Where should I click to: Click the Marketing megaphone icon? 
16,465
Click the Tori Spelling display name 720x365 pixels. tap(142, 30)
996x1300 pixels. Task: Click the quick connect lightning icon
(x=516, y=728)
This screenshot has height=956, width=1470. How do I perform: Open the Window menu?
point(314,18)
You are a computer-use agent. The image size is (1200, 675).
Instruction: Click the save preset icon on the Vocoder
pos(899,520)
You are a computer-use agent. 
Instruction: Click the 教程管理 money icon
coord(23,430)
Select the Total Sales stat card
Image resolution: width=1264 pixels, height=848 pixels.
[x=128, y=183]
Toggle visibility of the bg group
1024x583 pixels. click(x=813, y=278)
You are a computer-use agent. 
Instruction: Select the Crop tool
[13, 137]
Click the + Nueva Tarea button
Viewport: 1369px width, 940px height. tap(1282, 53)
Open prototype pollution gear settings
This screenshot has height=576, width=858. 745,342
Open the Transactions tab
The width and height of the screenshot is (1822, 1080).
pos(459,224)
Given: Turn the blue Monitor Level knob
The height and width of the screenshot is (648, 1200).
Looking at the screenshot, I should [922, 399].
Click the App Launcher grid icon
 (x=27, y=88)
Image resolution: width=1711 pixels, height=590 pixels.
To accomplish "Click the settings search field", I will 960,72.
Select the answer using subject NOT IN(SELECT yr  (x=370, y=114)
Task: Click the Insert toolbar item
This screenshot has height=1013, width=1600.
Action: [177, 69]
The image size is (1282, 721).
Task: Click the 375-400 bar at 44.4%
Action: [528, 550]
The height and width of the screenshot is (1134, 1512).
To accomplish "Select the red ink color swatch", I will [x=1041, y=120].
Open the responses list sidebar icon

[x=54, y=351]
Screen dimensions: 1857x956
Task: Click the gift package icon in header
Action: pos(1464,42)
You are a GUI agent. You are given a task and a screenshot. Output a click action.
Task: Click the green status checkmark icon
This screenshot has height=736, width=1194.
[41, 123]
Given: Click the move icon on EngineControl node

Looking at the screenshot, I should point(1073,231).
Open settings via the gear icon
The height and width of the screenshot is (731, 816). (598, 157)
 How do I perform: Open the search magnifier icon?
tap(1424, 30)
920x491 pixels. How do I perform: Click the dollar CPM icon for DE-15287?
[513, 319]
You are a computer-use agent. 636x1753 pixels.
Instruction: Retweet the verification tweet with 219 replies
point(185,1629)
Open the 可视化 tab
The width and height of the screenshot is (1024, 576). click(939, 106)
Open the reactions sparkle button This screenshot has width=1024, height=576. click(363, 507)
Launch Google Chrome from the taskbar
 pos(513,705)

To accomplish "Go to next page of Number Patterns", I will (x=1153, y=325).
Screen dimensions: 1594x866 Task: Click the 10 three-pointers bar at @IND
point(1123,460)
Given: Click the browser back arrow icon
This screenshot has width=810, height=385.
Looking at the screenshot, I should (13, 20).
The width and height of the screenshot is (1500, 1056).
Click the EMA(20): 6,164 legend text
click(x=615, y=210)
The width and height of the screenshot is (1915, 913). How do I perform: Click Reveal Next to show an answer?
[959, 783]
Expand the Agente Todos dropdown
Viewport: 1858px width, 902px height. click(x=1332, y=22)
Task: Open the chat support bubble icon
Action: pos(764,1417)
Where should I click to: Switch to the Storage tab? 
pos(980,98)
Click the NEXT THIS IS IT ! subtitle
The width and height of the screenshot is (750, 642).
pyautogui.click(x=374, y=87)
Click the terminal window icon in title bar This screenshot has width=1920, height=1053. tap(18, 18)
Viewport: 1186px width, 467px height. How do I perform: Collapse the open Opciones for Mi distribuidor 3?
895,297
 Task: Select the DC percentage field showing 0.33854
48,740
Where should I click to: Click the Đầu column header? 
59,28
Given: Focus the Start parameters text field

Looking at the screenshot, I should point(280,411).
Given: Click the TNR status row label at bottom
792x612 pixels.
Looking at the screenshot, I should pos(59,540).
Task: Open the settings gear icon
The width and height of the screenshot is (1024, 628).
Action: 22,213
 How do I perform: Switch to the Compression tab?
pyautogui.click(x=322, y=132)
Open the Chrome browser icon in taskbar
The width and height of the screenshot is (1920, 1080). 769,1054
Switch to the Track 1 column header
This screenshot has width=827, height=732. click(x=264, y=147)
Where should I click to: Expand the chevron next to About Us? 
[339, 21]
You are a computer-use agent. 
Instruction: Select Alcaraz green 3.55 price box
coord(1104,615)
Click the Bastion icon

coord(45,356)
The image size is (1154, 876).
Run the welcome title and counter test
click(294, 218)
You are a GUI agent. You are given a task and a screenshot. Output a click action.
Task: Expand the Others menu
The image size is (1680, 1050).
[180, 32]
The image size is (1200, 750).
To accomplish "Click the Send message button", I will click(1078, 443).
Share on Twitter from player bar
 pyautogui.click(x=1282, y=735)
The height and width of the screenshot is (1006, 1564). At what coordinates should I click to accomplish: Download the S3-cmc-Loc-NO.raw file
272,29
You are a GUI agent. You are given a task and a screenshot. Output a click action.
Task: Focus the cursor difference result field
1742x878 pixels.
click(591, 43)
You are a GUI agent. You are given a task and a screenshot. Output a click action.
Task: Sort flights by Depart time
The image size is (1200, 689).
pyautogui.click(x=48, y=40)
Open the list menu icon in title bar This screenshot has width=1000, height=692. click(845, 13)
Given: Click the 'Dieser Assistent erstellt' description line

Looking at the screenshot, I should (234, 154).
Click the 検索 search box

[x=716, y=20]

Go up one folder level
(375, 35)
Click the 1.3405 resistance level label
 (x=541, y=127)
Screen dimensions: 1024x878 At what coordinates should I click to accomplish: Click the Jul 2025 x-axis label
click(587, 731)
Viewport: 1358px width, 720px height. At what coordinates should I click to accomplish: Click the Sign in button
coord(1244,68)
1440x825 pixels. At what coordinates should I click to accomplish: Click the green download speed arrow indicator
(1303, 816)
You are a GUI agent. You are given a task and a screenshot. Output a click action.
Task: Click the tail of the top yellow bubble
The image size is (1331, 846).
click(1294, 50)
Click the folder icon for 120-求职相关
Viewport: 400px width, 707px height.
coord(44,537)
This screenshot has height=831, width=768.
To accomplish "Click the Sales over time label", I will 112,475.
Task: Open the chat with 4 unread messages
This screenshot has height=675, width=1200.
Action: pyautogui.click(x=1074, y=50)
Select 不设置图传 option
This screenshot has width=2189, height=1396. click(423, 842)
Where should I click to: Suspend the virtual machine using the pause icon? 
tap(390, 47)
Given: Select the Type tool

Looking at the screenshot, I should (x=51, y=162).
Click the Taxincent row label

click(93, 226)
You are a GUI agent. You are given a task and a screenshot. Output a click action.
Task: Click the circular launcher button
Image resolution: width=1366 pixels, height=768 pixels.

Activity: Could you print all of the data above once more, unaltered?

Response box:
Where should I click to: Click the Marketing megaphone icon? 
16,465
Click the Tori Spelling display name 720x365 pixels. tap(142, 30)
996x1300 pixels. Task: Click the quick connect lightning icon
(x=516, y=728)
This screenshot has height=956, width=1470. How do I perform: Open the Window menu?
point(314,18)
You are a computer-use agent. The image size is (1200, 675).
Instruction: Click the save preset icon on the Vocoder
pos(899,520)
You are a computer-use agent. 
Instruction: Click the 教程管理 money icon
coord(23,430)
Select the Total Sales stat card
Image resolution: width=1264 pixels, height=848 pixels.
[x=128, y=183]
Toggle visibility of the bg group
1024x583 pixels. click(x=813, y=278)
You are a computer-use agent. 
Instruction: Select the Crop tool
[13, 137]
Click the + Nueva Tarea button
Viewport: 1369px width, 940px height. tap(1282, 53)
Open prototype pollution gear settings
This screenshot has height=576, width=858. 745,342
Open the Transactions tab
The width and height of the screenshot is (1822, 1080).
pos(459,224)
Given: Turn the blue Monitor Level knob
The height and width of the screenshot is (648, 1200).
Looking at the screenshot, I should [922, 399].
Click the App Launcher grid icon
 (x=27, y=88)
Image resolution: width=1711 pixels, height=590 pixels.
To accomplish "Click the settings search field", I will 960,72.
Select the answer using subject NOT IN(SELECT yr  (x=370, y=114)
Task: Click the Insert toolbar item
This screenshot has height=1013, width=1600.
Action: [177, 69]
The image size is (1282, 721).
Task: Click the 375-400 bar at 44.4%
Action: [528, 550]
The height and width of the screenshot is (1134, 1512).
To accomplish "Select the red ink color swatch", I will [x=1041, y=120].
Open the responses list sidebar icon

[x=54, y=351]
Screen dimensions: 1857x956
Task: Click the gift package icon in header
Action: pos(1464,42)
You are a GUI agent. You are given a task and a screenshot. Output a click action.
Task: Click the green status checkmark icon
This screenshot has height=736, width=1194.
[41, 123]
Given: Click the move icon on EngineControl node

Looking at the screenshot, I should point(1073,231).
Open settings via the gear icon
The height and width of the screenshot is (731, 816). (598, 157)
 How do I perform: Open the search magnifier icon?
tap(1424, 30)
920x491 pixels. How do I perform: Click the dollar CPM icon for DE-15287?
[513, 319]
You are a computer-use agent. 636x1753 pixels.
Instruction: Retweet the verification tweet with 219 replies
point(185,1629)
Open the 可视化 tab
The width and height of the screenshot is (1024, 576). click(939, 106)
Open the reactions sparkle button This screenshot has width=1024, height=576. click(363, 507)
Launch Google Chrome from the taskbar
 pos(513,705)

To accomplish "Go to next page of Number Patterns", I will (x=1153, y=325).
Screen dimensions: 1594x866 Task: Click the 10 three-pointers bar at @IND
point(1123,460)
Given: Click the browser back arrow icon
This screenshot has width=810, height=385.
Looking at the screenshot, I should (13, 20).
The width and height of the screenshot is (1500, 1056).
Click the EMA(20): 6,164 legend text
click(x=615, y=210)
The width and height of the screenshot is (1915, 913). How do I perform: Click Reveal Next to show an answer?
[959, 783]
Expand the Agente Todos dropdown
Viewport: 1858px width, 902px height. click(x=1332, y=22)
Task: Open the chat support bubble icon
Action: pos(764,1417)
Where should I click to: Switch to the Storage tab? 
pos(980,98)
Click the NEXT THIS IS IT ! subtitle
The width and height of the screenshot is (750, 642).
pyautogui.click(x=374, y=87)
Click the terminal window icon in title bar This screenshot has width=1920, height=1053. tap(18, 18)
Viewport: 1186px width, 467px height. How do I perform: Collapse the open Opciones for Mi distribuidor 3?
895,297
 Task: Select the DC percentage field showing 0.33854
48,740
Where should I click to: Click the Đầu column header? 
59,28
Given: Focus the Start parameters text field

Looking at the screenshot, I should point(280,411).
Given: Click the TNR status row label at bottom
792x612 pixels.
Looking at the screenshot, I should pos(59,540).
Task: Open the settings gear icon
The width and height of the screenshot is (1024, 628).
Action: 22,213
 How do I perform: Switch to the Compression tab?
pyautogui.click(x=322, y=132)
Open the Chrome browser icon in taskbar
The width and height of the screenshot is (1920, 1080). 769,1054
Switch to the Track 1 column header
This screenshot has width=827, height=732. click(x=264, y=147)
Where should I click to: Expand the chevron next to About Us? 
[339, 21]
You are a computer-use agent. 
Instruction: Select Alcaraz green 3.55 price box
coord(1104,615)
Click the Bastion icon

coord(45,356)
The image size is (1154, 876).
Run the welcome title and counter test
click(294, 218)
You are a GUI agent. You are given a task and a screenshot. Output a click action.
Task: Expand the Others menu
The image size is (1680, 1050).
[180, 32]
The image size is (1200, 750).
To accomplish "Click the Send message button", I will click(1078, 443).
Share on Twitter from player bar
 pyautogui.click(x=1282, y=735)
The height and width of the screenshot is (1006, 1564). At what coordinates should I click to accomplish: Download the S3-cmc-Loc-NO.raw file
272,29
You are a GUI agent. You are given a task and a screenshot. Output a click action.
Task: Focus the cursor difference result field
1742x878 pixels.
click(591, 43)
You are a GUI agent. You are given a task and a screenshot. Output a click action.
Task: Sort flights by Depart time
The image size is (1200, 689).
pyautogui.click(x=48, y=40)
Open the list menu icon in title bar This screenshot has width=1000, height=692. click(845, 13)
Given: Click the 'Dieser Assistent erstellt' description line

Looking at the screenshot, I should (234, 154).
Click the 検索 search box

[x=716, y=20]

Go up one folder level
(375, 35)
Click the 1.3405 resistance level label
 (x=541, y=127)
Screen dimensions: 1024x878 At what coordinates should I click to accomplish: Click the Jul 2025 x-axis label
click(587, 731)
Viewport: 1358px width, 720px height. At what coordinates should I click to accomplish: Click the Sign in button
coord(1244,68)
1440x825 pixels. At what coordinates should I click to accomplish: Click the green download speed arrow indicator
(1303, 816)
You are a GUI agent. You are given a task and a screenshot. Output a click action.
Task: Click the tail of the top yellow bubble
The image size is (1331, 846).
click(1294, 50)
Click the folder icon for 120-求职相关
Viewport: 400px width, 707px height.
coord(44,537)
This screenshot has height=831, width=768.
To accomplish "Click the Sales over time label", I will 112,475.
Task: Open the chat with 4 unread messages
This screenshot has height=675, width=1200.
Action: pyautogui.click(x=1074, y=50)
Select 不设置图传 option
This screenshot has width=2189, height=1396. click(423, 842)
Where should I click to: Suspend the virtual machine using the pause icon? 
tap(390, 47)
Given: Select the Type tool

Looking at the screenshot, I should (x=51, y=162).
Click the Taxincent row label

click(93, 226)
You are a GUI agent. You are given a task and a screenshot. Output a click action.
Task: Click the circular launcher button
Image resolution: width=1366 pixels, height=768 pixels.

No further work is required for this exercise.